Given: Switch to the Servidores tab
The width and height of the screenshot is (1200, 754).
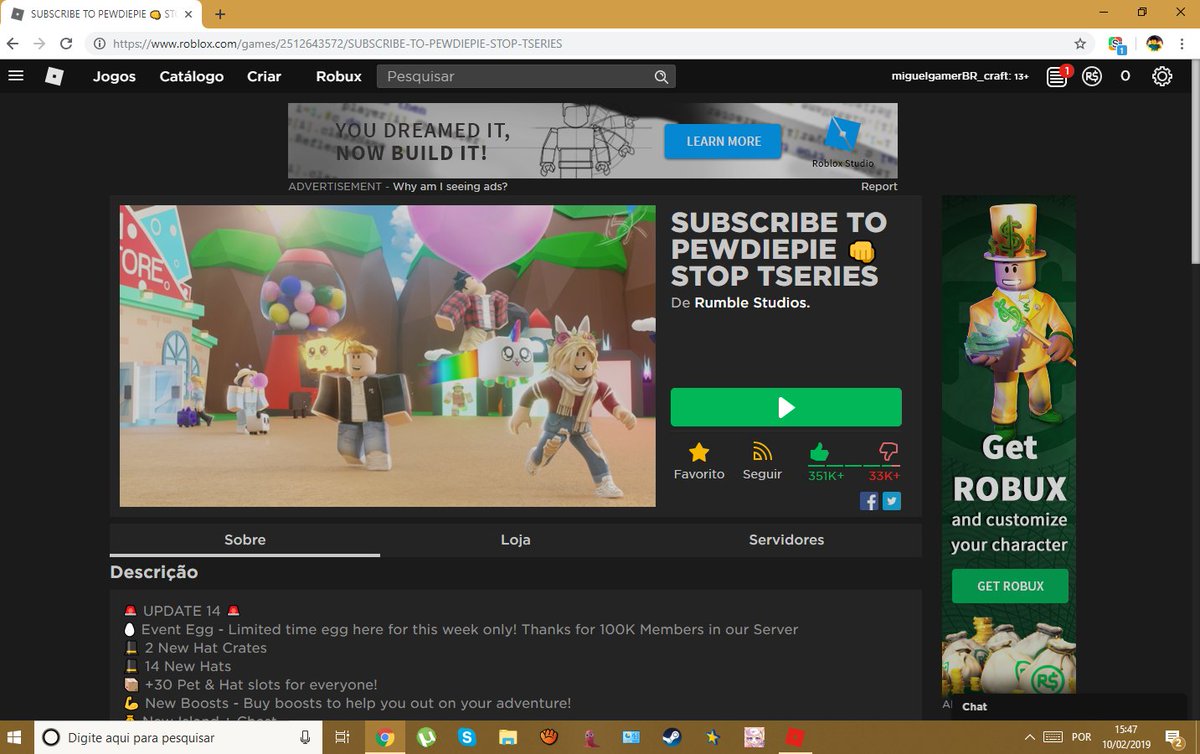Looking at the screenshot, I should click(786, 539).
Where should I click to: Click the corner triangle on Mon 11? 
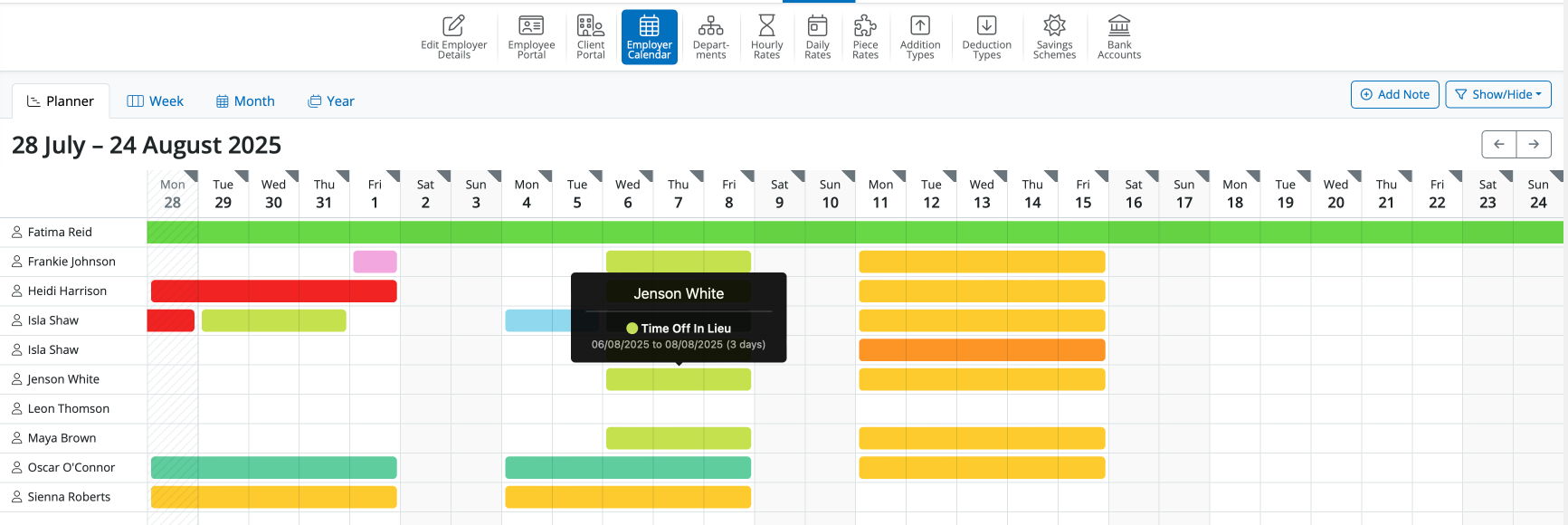899,176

------------------------------

From the line containing "Where should I" to the last line of the entries, output every line exactly as written, but leave out the pictures.

■ WRITTEN REPLY
Where should I click to: Click the corner triangle on Mon 11? 
899,176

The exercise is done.